Oireachtas Joint and Select Committees
Tuesday, 16 February 2021
Joint Oireachtas Committee on the Implementation of the Good Friday Agreement
The EU and Irish Unity - Planning and Preparing for Constitutional Change in Ireland: Discussion
Dr. Stephen Farry:
It might be helpful at the outset if I recap the Alliance Party position on these discussions. As people will appreciate, the party is not defined around the constitutional question. We have some elected representatives, members and supporters who take a pro-union perspective and some who already take a pro-united Ireland perspective, while most of our people would probably have an open mind regarding the future and be prepared to listen to debates on this topic. Having said that, we are conscious that many debates are happening, not just on the future of the island of Ireland but also regarding the future of the UK. We are willing to take part in any rational constructive discussion on a without prejudice basis. In that regard, I am pleased to take part in this session and in similar exercises. I also stress that the Alliance Party recognises the mechanisms contained within the Good Friday Agreement for decision-making, including the thresholds that have been accepted, albeit they can be fleshed out in much greater detail, as Professor Harvey and others advocate.
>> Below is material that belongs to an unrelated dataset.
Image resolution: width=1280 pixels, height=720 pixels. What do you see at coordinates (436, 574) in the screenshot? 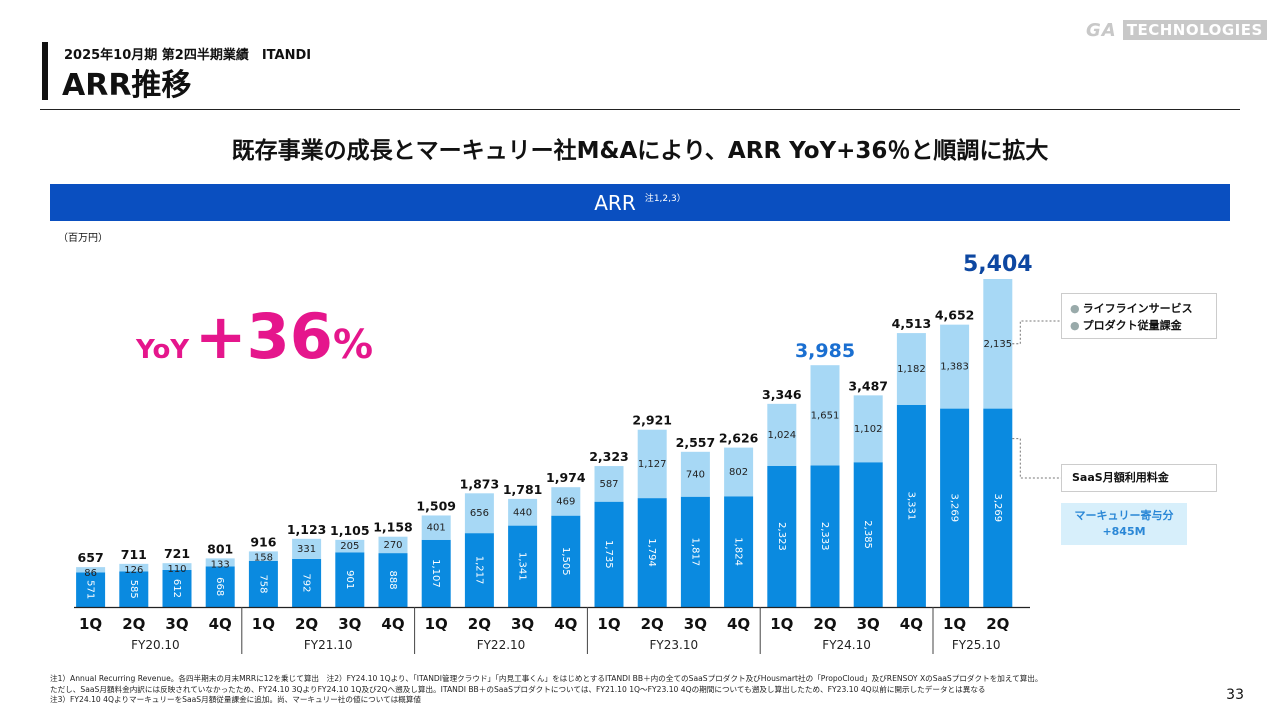
I see `bar-saas-label: 1,107` at bounding box center [436, 574].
I will make a few other points before I address the specific question. It is important to stress that the emphasis now must be on dialogue and issues regarding precisely what the questions would be in any referendums, if they were ever to occur. That matter is still to crystallise. It is the same with issues regarding the trigger points for any referendums being called. They also need to crystallise, if at a later point. The emphasis must be on discussions and conversations happening to see where consensus can be built. There must also be a teasing out of several of the practical issues which we must address and to challenge ourselves concerning many aspects of those issues.
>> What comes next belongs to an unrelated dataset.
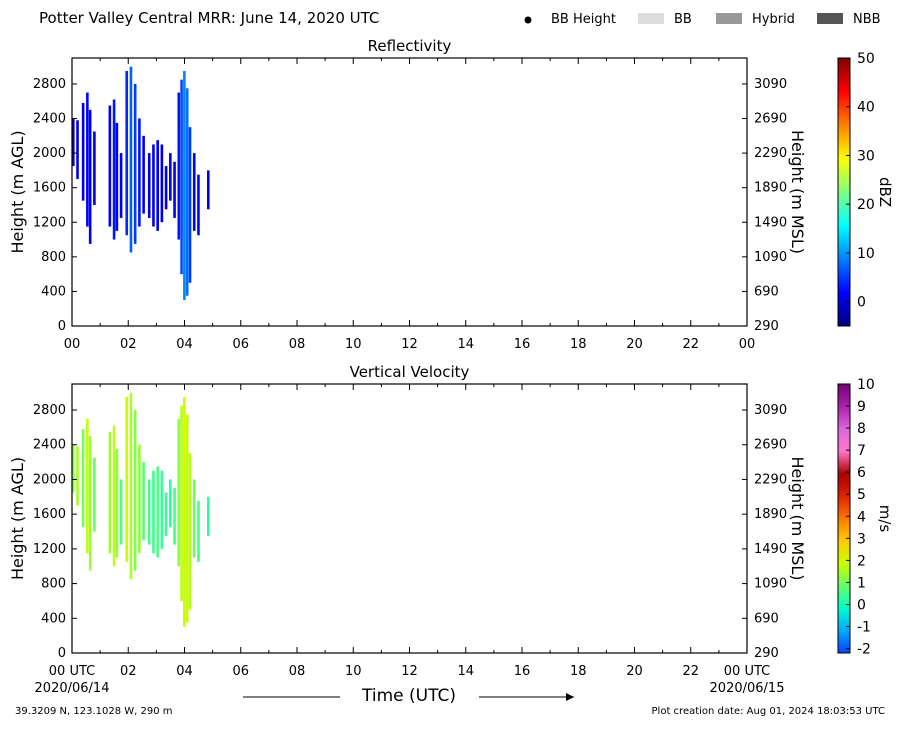 Image resolution: width=900 pixels, height=729 pixels. What do you see at coordinates (770, 188) in the screenshot?
I see `y-right-tick-label: 1890` at bounding box center [770, 188].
If we were ever to see a referendum called, it would also be crucially important that it would be one that would have a prospect of success. A situation where Northern Ireland were to end up in a succession of referendums on this issue would be incredibly difficult for our politics. We therefore see a referendum being very much the end point of a process. There is no guarantee that a referendum would be called, but at the same time, if it were to be called, it would have to be a process which would move and proceed with some degree of smoothness while recognising the great differences of opinion in Northern Ireland.
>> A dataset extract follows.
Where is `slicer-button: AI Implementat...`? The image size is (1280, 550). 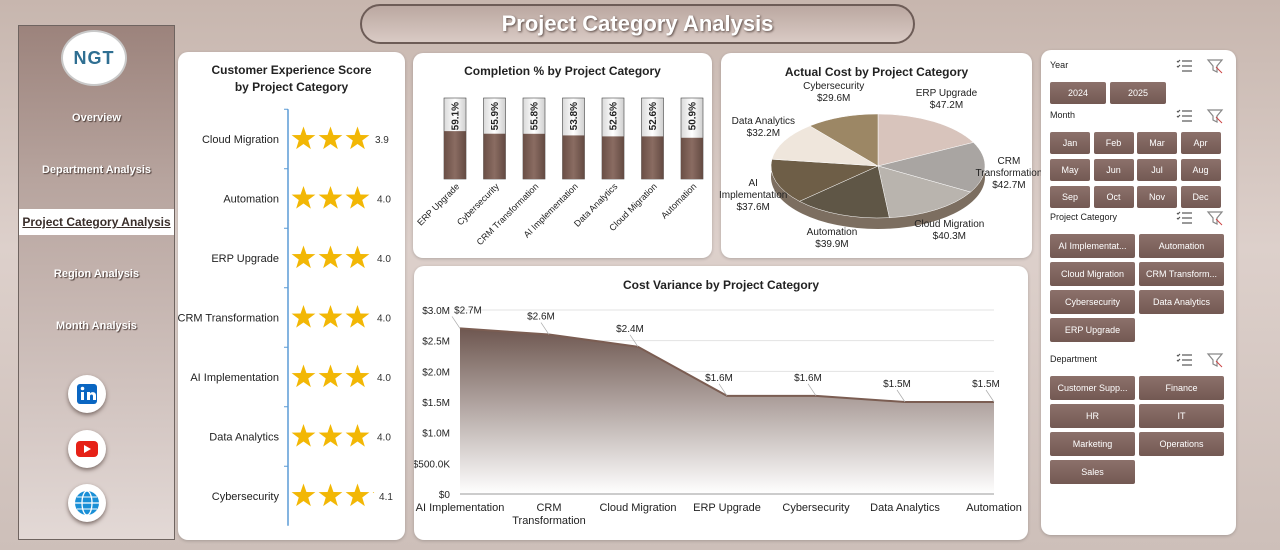
slicer-button: AI Implementat... is located at coordinates (1092, 246).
Turning to the example of German reunification, I wish to stress that happened very swiftly following the fall of the Berlin Wall, in less than 12 months. The process of reunification in that context was eased, however, by what was then the West German government taking a major decision to bear considerable financial and economic costs, which may not be an option on this island at this stage. Obviously, the differentials that existed between West and East Germany are nothing close to the differences between the two jurisdictions on the island of Ireland today. However, there was almost unanimous support across both parts of Germany for reunification, which will obviously not be the situation in the context of Ireland.
My question for Professor Harvey and Mr. Bassett in the context of having recognised the principle of consent and that being a binary choice is whether they nonetheless also recognise, at least academically and theoretically, that there are other models we can talk about. I refer to being able to talk about different models within what would essentially be a single Irish state. However, are there other models, even sui generistypes of considerations, of some form of shared sovereignty that could be explored as alternatives? What would be the views of Professor Harvey and Mr. Bassett on that aspect, especially if those concepts were potentially likely to generate a much greater sense of consensus?
In the same vein, to what extent is it useful, without prejudice to any wider political or constitutional change, that we in the short run fully exploit what are still untapped opportunities for practical economic, social and environmental co-operation on the island? I am struck that we have had the North-South structures of the Good Friday Agreement for more than 20 years now. Whenever I sat on the North-South Ministerial Council, it struck me that it was a perfunctory-type process and it was not really being used to its full advantage. On a practical level, therefore, by building on the shared island unit, among other initiatives, to what extent is there scope to focus in the short term on building up those aspects of practical co-operation of which I spoke? That could be an end in itself or it could ease some of the wider political and constitutional questions that people want to pursue.